Prologis has intensified its pursuit of SEGRO by asking the British warehouse landlord’s shareholders to press the board into negotiations over a proposed all-share combination valued at about £12.6 billion, or $16.9 billion when the approach was disclosed. The move shifts the contest from a private boardroom rejection toward a direct test of investor support, while stopping short of a firm takeover offer under the U.K. Takeover Code.

The U.S. group said on July 9 that constructive talks would allow the two companies to examine the full strategic and financial potential of a merger and give SEGRO investors the opportunity to consider a binding proposal. Prologis framed the appeal as a response to discussions with SEGRO shareholders and to the British company’s investor presentation a day earlier, in which management set out its case for remaining independent.

Given data:
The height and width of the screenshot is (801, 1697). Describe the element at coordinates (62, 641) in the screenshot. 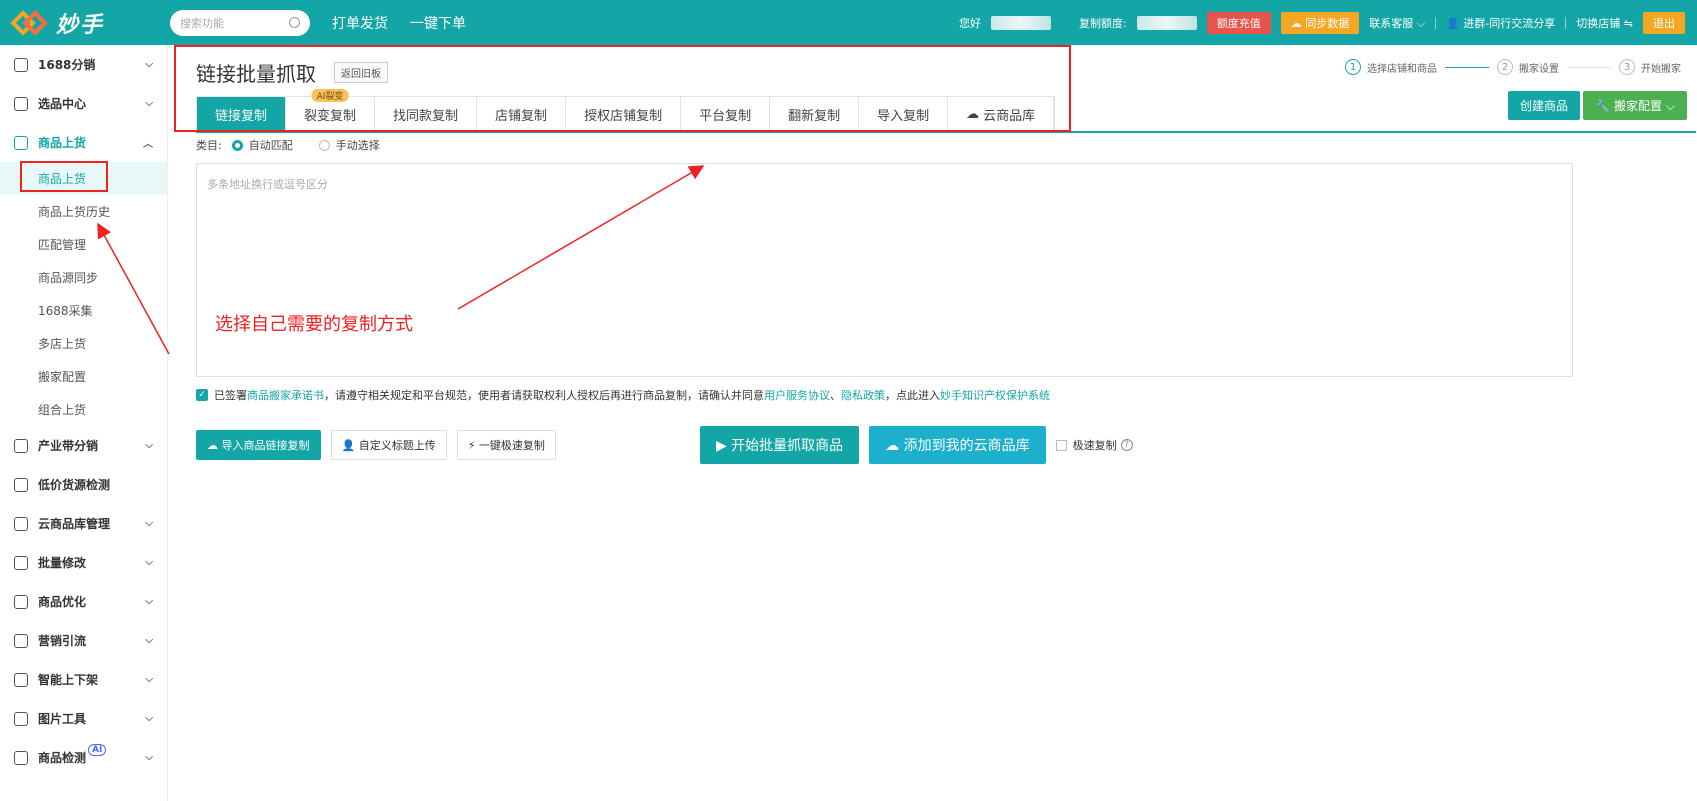

I see `sidebar-group-label: 营销引流` at that location.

Assignment: Resume the report above on Prologis's pursuit of SEGRO, continuing from its final sentence in the same formal register.

Response to this exercise:
SEGRO rejected the renewed pressure within hours. Chairman Andy Harrison said the current proposal did not provide a basis for further engagement and characterized Prologis’s campaign as an attempt to acquire the company at an inadequate price. The board told shareholders to take no action, arguing that the proposal failed to capture the scarcity, quality and growth embedded in SEGRO’s portfolio and would dilute their exposure to its European logistics and data-center assets.

The dispute now centers on two competing definitions of value. Prologis is emphasizing the immediate premium, the scale of its global platform and the capital advantages of combining the companies. SEGRO is asking investors to look beyond the headline offer and assign greater value to its development pipeline, urban warehouse footprint, power-secured land and expected growth in data-center income.

Prologis first sent its indicative proposal to SEGRO’s board on June 16. The board rejected it on June 23, and Prologis publicly disclosed the approach the following day. Under the proposed exchange ratio, SEGRO shareholders would receive 0.084 new Prologis shares for each SEGRO share. Based on Prologis’s closing share price and the sterling-dollar exchange rate on June 23, the terms implied 925 pence per SEGRO share and valued the fully diluted equity at approximately £12.6 billion.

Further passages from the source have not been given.